- Record set -

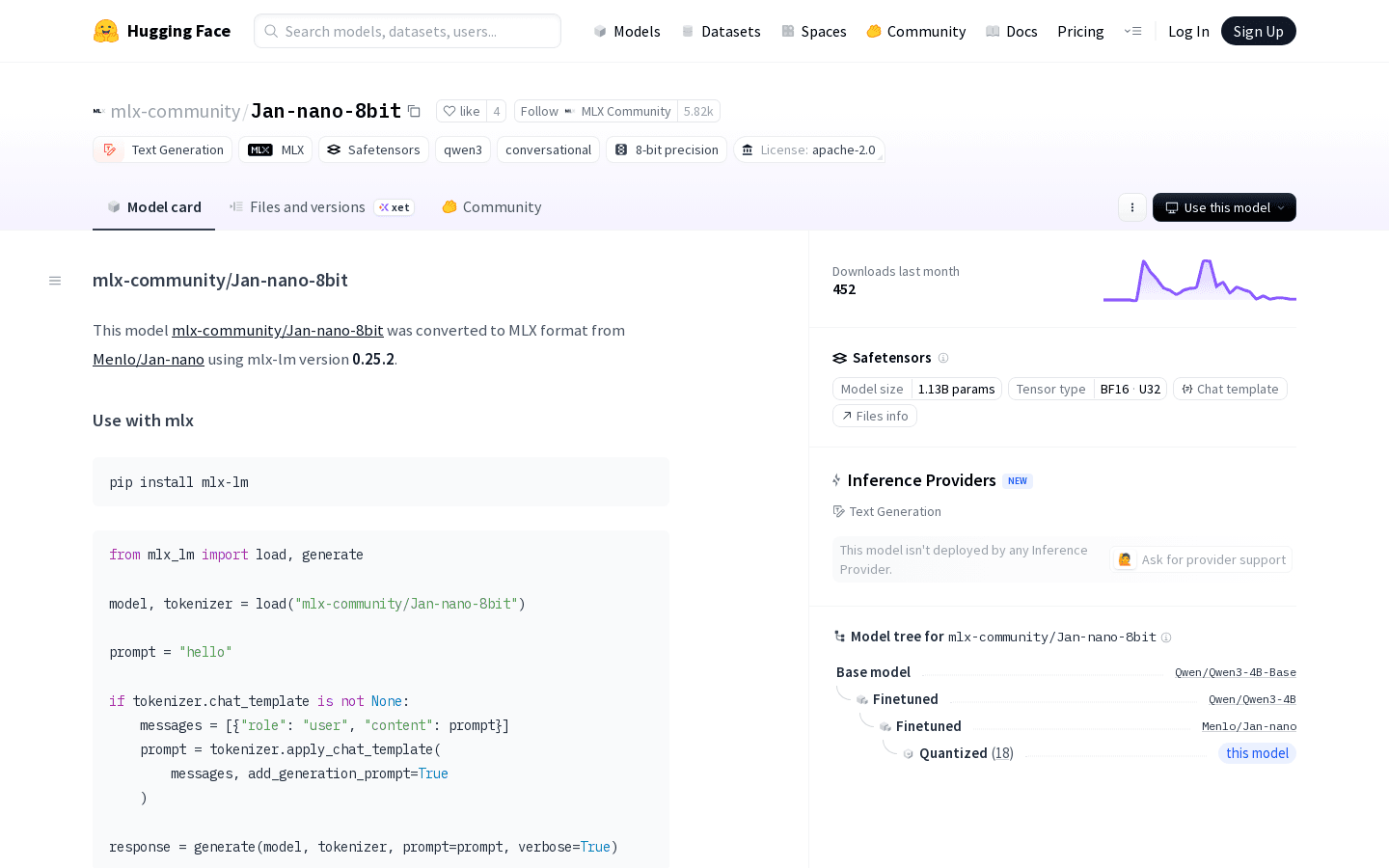Open the table of contents icon
The height and width of the screenshot is (868, 1389).
[x=55, y=281]
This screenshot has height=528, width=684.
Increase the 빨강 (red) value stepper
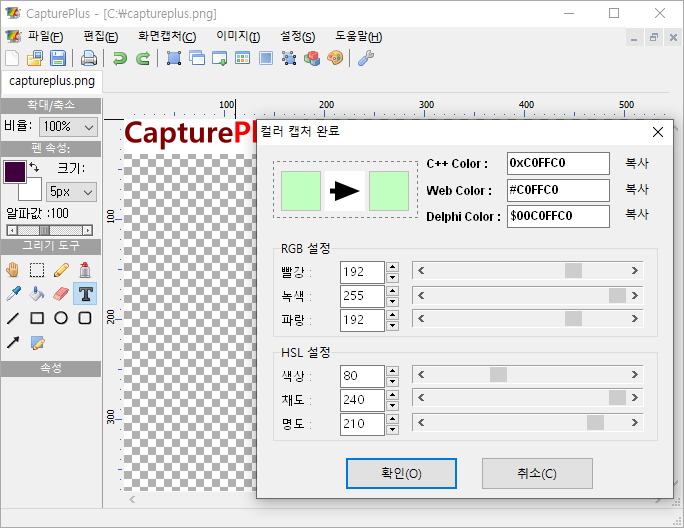(x=392, y=267)
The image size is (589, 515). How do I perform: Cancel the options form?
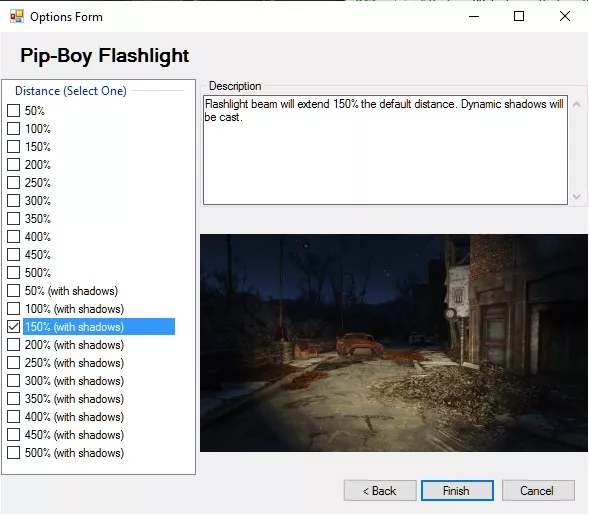[x=538, y=491]
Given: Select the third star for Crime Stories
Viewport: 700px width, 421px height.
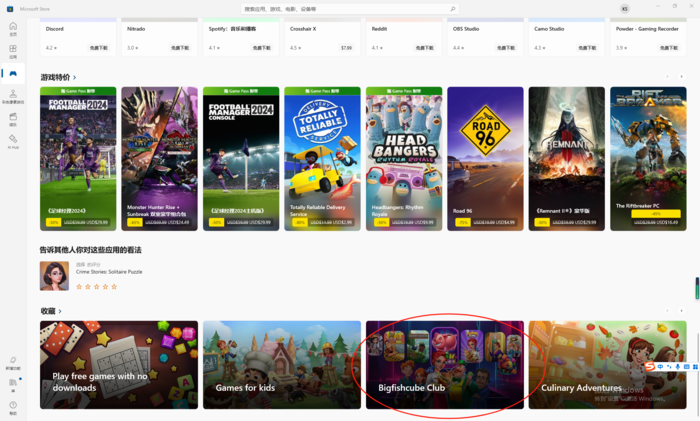Looking at the screenshot, I should [97, 287].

- Task requirements -
An exact copy of the lines from the one with "This screenshot has height=528, width=684." through the end of the entries above, both included, is the whole answer. It contains no pictures.

- Exercise response -
This screenshot has height=528, width=684.
Increase the 빨강 (red) value stepper
(x=392, y=267)
The image size is (589, 515). How do I perform: Cancel the options form?
[x=538, y=491]
Given: Select the third star for Crime Stories
Viewport: 700px width, 421px height.
Looking at the screenshot, I should [97, 287].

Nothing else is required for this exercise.